Could you copy exactly the lines from the one containing "The height and" through the last line of the records below, leaving out any pictures?

────

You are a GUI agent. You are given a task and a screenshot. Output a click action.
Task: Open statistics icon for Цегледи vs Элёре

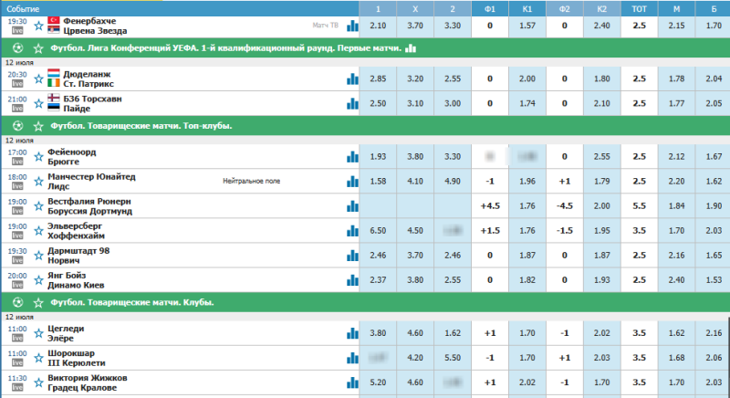351,334
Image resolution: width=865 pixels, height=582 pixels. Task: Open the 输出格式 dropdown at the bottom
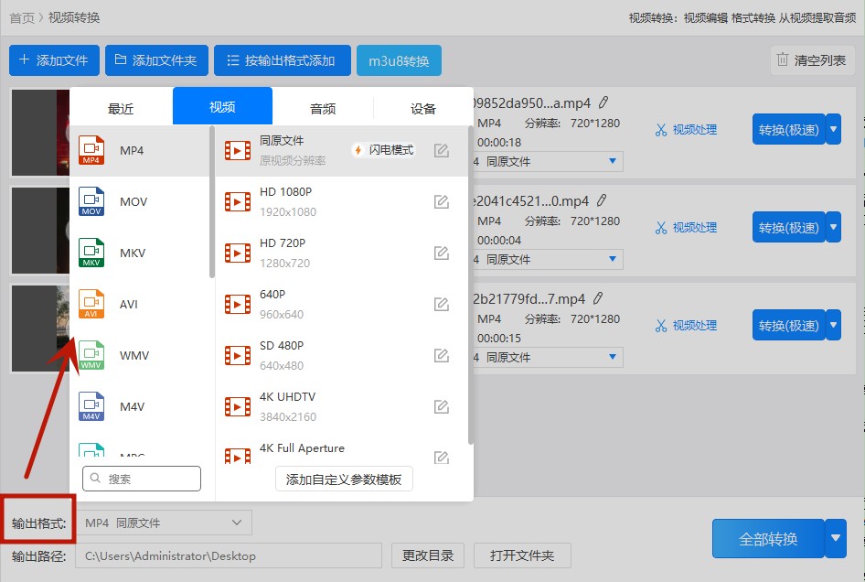[163, 522]
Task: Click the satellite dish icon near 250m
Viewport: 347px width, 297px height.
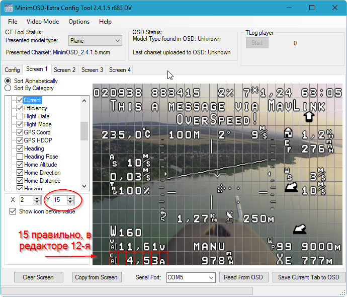Action: coord(229,217)
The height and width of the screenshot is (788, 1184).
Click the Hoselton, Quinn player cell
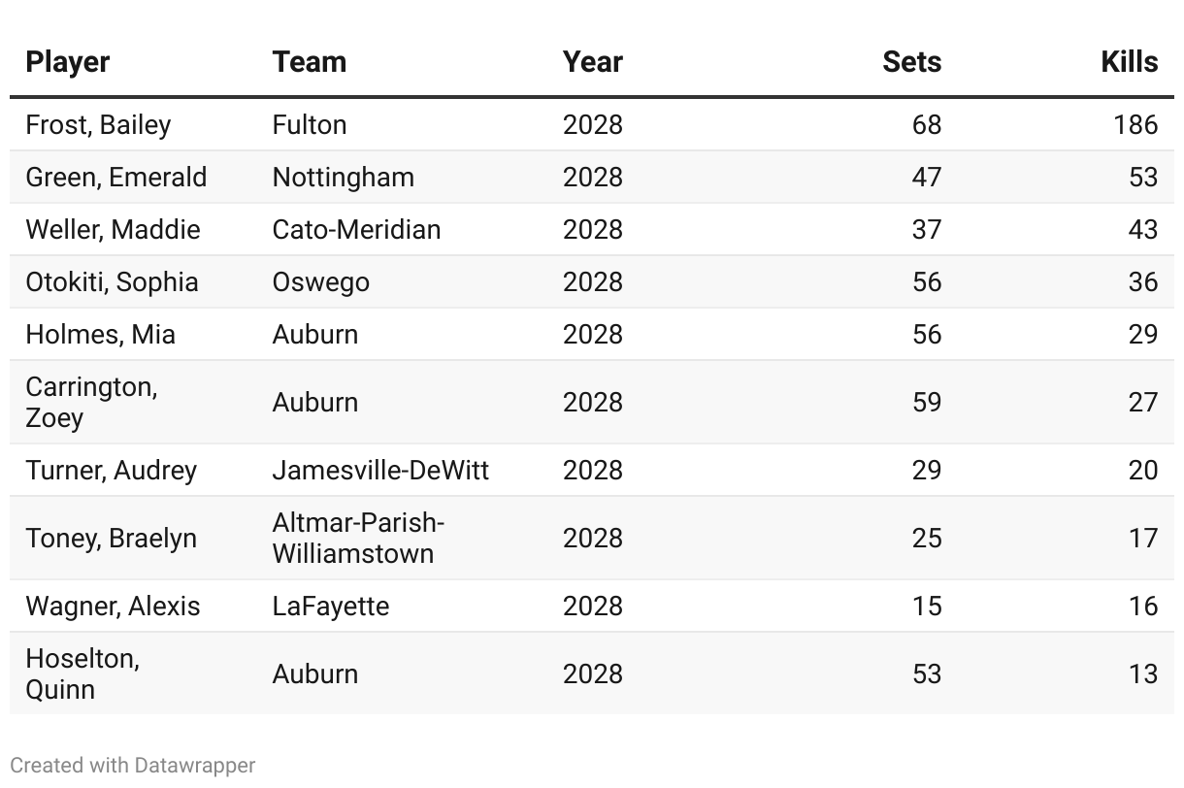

────

▶ Result of the task:
The height and width of the screenshot is (788, 1184).
Click the Hoselton, Quinn player cell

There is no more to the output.